┌──

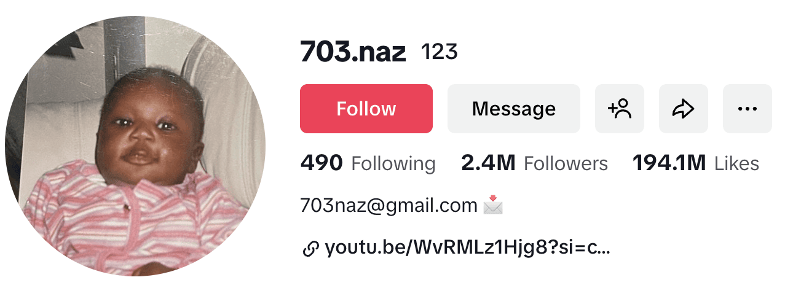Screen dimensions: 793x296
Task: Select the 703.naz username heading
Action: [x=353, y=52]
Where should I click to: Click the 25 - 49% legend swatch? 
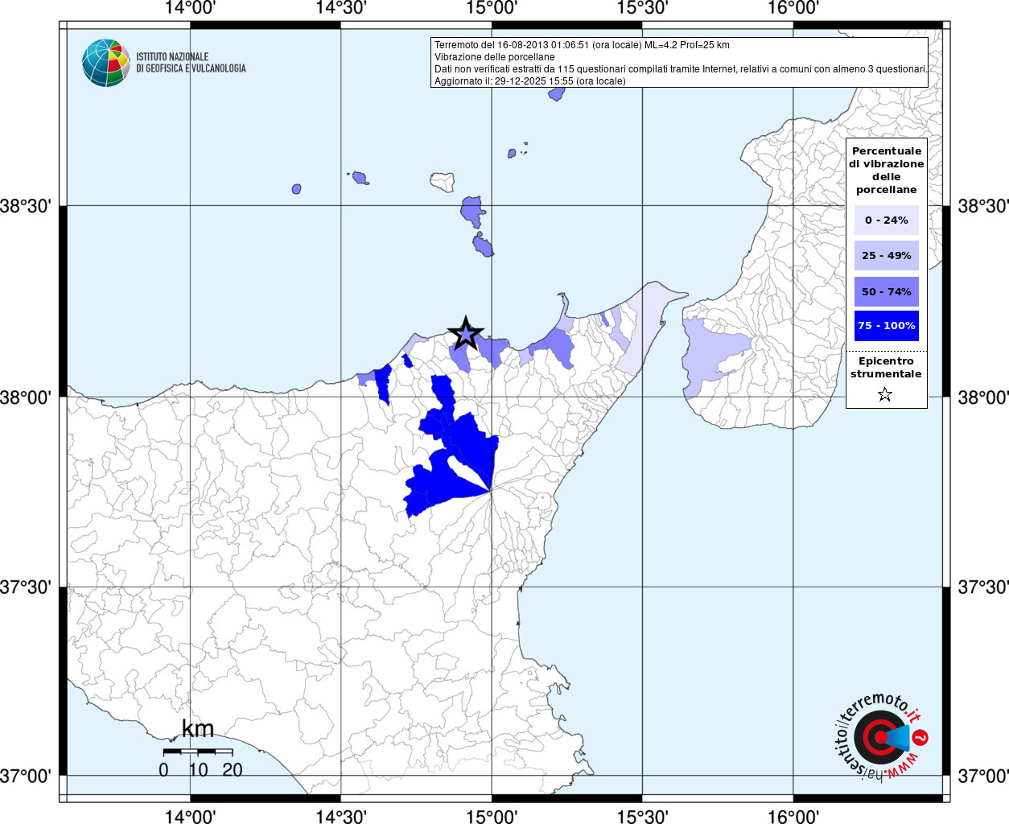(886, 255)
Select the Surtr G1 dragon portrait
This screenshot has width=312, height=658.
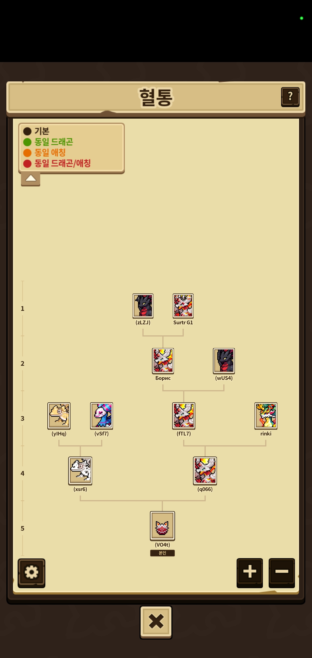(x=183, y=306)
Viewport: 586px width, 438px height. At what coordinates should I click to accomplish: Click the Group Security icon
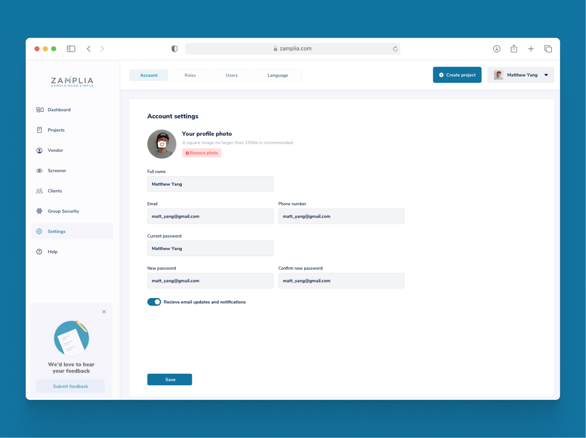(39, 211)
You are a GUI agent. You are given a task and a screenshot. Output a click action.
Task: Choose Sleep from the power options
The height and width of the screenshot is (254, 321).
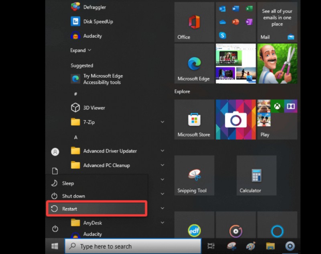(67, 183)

└──

■ TASK REQUIREMENTS ■
Reproduce the listing above from the line that contains "Select the Surtr G1 dragon portrait" through its final line, exactly and with nothing added. Omit the images.

■ RESPONSE BELOW ■
Select the Surtr G1 dragon portrait
This screenshot has width=312, height=658.
(x=183, y=306)
Viewport: 586px width, 438px height. At what coordinates should I click to accomplish: Click the Group Security icon
(39, 211)
You are a GUI agent. You are given a task and a screenshot. Output a click action.
Task: Choose Sleep from the power options
The height and width of the screenshot is (254, 321).
(67, 183)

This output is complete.